By Naomi Adkins and Teri Mastando

Women in the workforce made a historic stride towards equality on June 27, 2023, when the Pregnant Workers Fairness Act (PWFA) came into force. This groundbreaking law now offers stronger protections against discrimination for pregnant and postpartum workers across the United States. According to the National Partnership for Women and Families, this act could positively impact approximately 2.8 million workers annually.

Understanding the Pregnant Workers Fairness Act

The PWFA requires “covered employers” to provide “reasonable accommodations” for workers experiencing pregnancy, childbirth, or related medical conditions. These accommodations should not impose an “undue hardship” on the employer, and it applies only to accommodations. However, existing laws already enforced by the Equal Employment Opportunity Commission (EEOC) prevent employers from firing or discriminating against workers based on pregnancy, childbirth, or related medical conditions.

The PWFA does not supersede federal, state, or local laws that offer greater protection to workers affected by pregnancy, childbirth, or related conditions. Instead, it works in tandem with these laws, further enhancing the support structure for pregnant workers.

Regulations, Enforcement and Public Input

The PWFA went into effect on June 27, 2023. To support its implementation, the EEOC will issue regulations, which will be released in a proposed format for public input before they become final. This participatory process encourages diverse viewpoints and suggestions, strengthening the protections of the PWFA.

As of the Act’s implementation date, the EEOC began accepting charges under the PWFA, but the Act applies only to situations occurring on or after June 27, 2023. For pregnant workers who may have been denied accommodation before this date, other federal or state laws may offer protection.

Who Benefits from the PWFA?

The PWFA covers employees and job applicants of private and public sector employers with at least 15 employees, Congress, Federal agencies, employment agencies, and labor organizations. These “covered employers” are now obligated to provide accommodations to those with known limitations related to pregnancy, childbirth, or associated medical conditions.

Reasonable Accommodations

“Reasonable accommodations” refer to modifications in the work environment or adjustments to standard workplace practices. Examples of such accommodations, as provided by the House Committee on Education and Labor Report on the PWFA, include:
• Offering additional, longer, or more breaks to eat, sit, drink or use the restroom
• Providing closer parking
• Allowing flexible hours
• Ensuring appropriately sized uniforms and safety apparel
• Granting additional break time for restroom use, meals, and rest
• Providing leave or time off for medical appointment or to recover from childbirth
• Excusing pregnant workers from strenuous activities or those involving exposure to unsafe compounds for pregnancy

These accommodations are required unless they cause an “undue hardship,” defined as significant difficulty or expense, to the employer.

Additional Prohibitions under the PWFA

The PWFA also prevents employers from forcing an accommodation without discussion between the worker and employer, denying job opportunities based on the worker’s need for accommodation, requiring an employee to take leave if other accommodations can be provided that would keep the employee working, retaliating against an individual for reporting or opposing unlawful discrimination under the PWFA, or interfering with any individual’s rights under the PWFA.

The PWFA in the Context of Existing Laws

The PWFA is an addition to a broader suite of laws protecting workers affected by pregnancy, childbirth, or related medical conditions.

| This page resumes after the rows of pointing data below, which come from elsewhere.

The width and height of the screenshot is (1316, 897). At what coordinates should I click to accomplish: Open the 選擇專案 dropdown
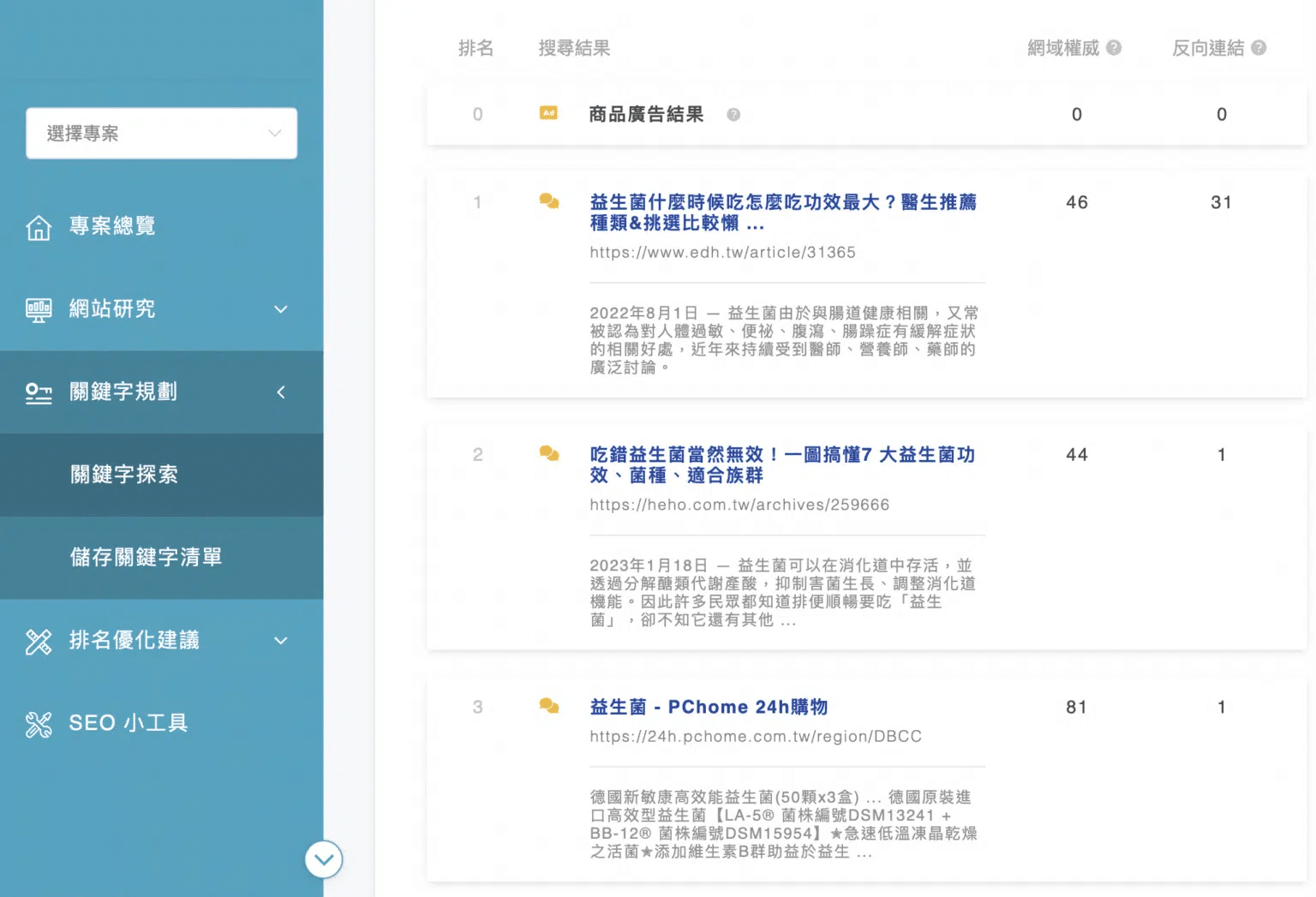pyautogui.click(x=162, y=133)
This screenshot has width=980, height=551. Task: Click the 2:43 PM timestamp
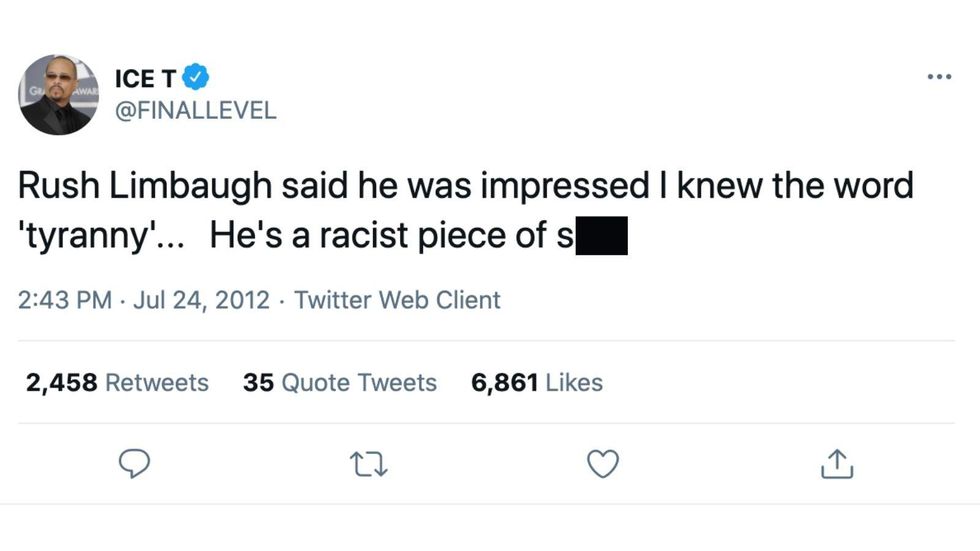(65, 299)
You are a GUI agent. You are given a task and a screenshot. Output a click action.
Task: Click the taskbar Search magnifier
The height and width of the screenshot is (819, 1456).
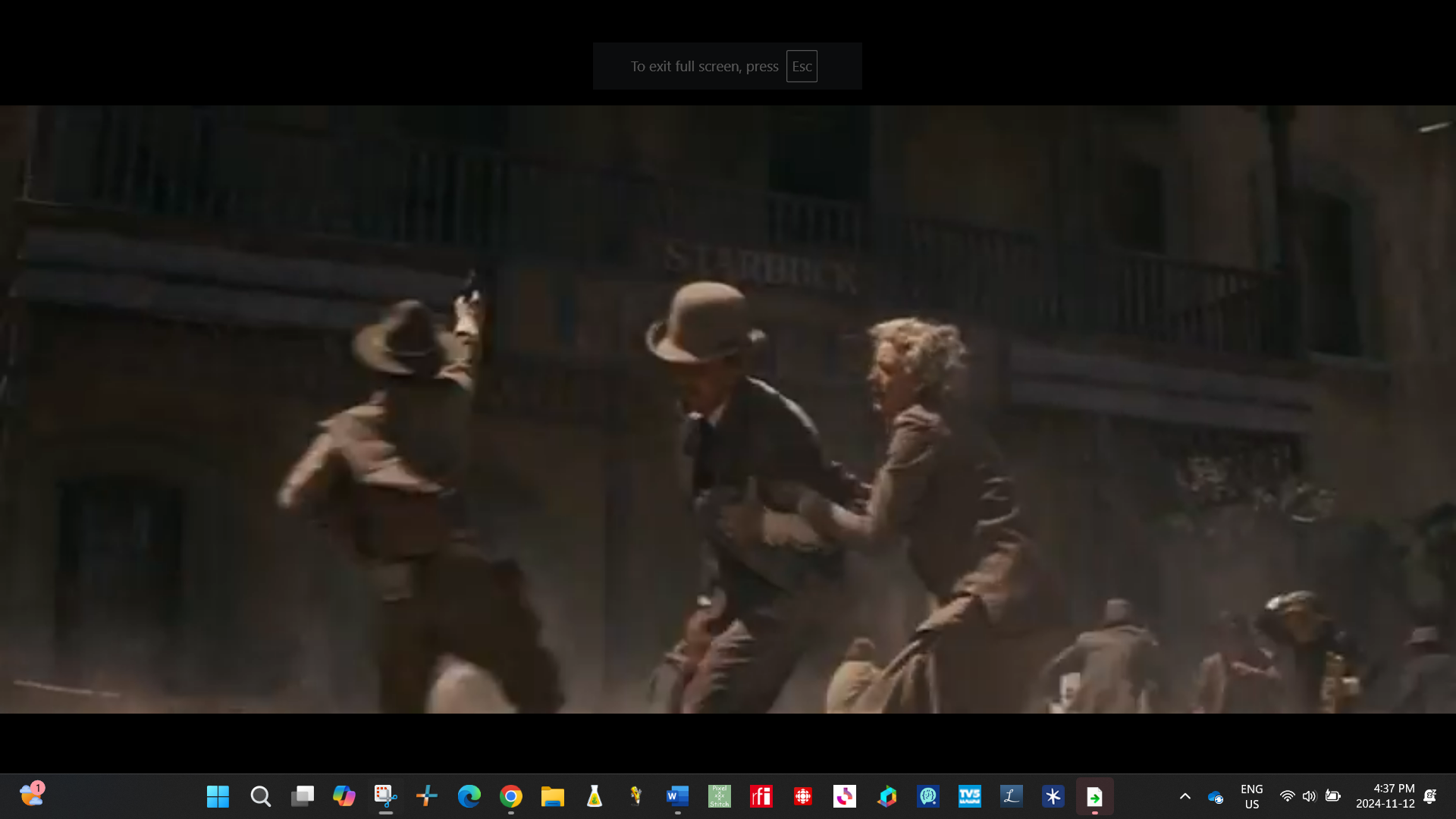[x=260, y=796]
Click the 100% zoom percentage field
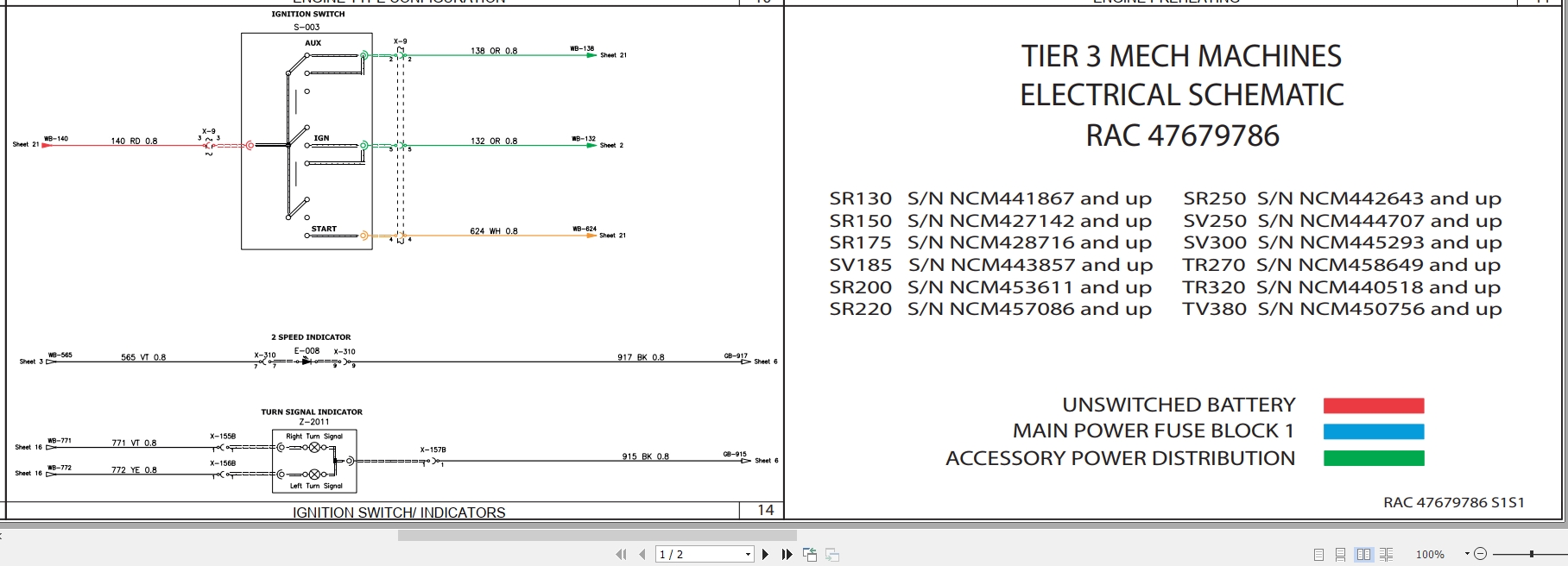The width and height of the screenshot is (1568, 566). pos(1430,555)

These laws include Title VII, the Americans with Disabilities Act (ADA), the Family and Medical Leave Act of 1993, and the Providing Urgent Maternal Protections for Nursing Mothers Act (PUMP Act). While each law has its specific enforcement agency and protective measures, they collectively strive to create a safer, more accommodating, and equitable workplace for pregnant workers.

With the PWFA, a new chapter in workplace equality and fairness begins, shedding light on the importance of worker rights during pregnancy and the postpartum period. This legislation is especially beneficial for the more than one million pregnant employees residing in the 20 states that lack state-level laws providing the right to reasonable accommodations. Thus, the PWFA signifies a substantial leap towards equality, fairness, and respect for the rights of pregnant and postpartum workers.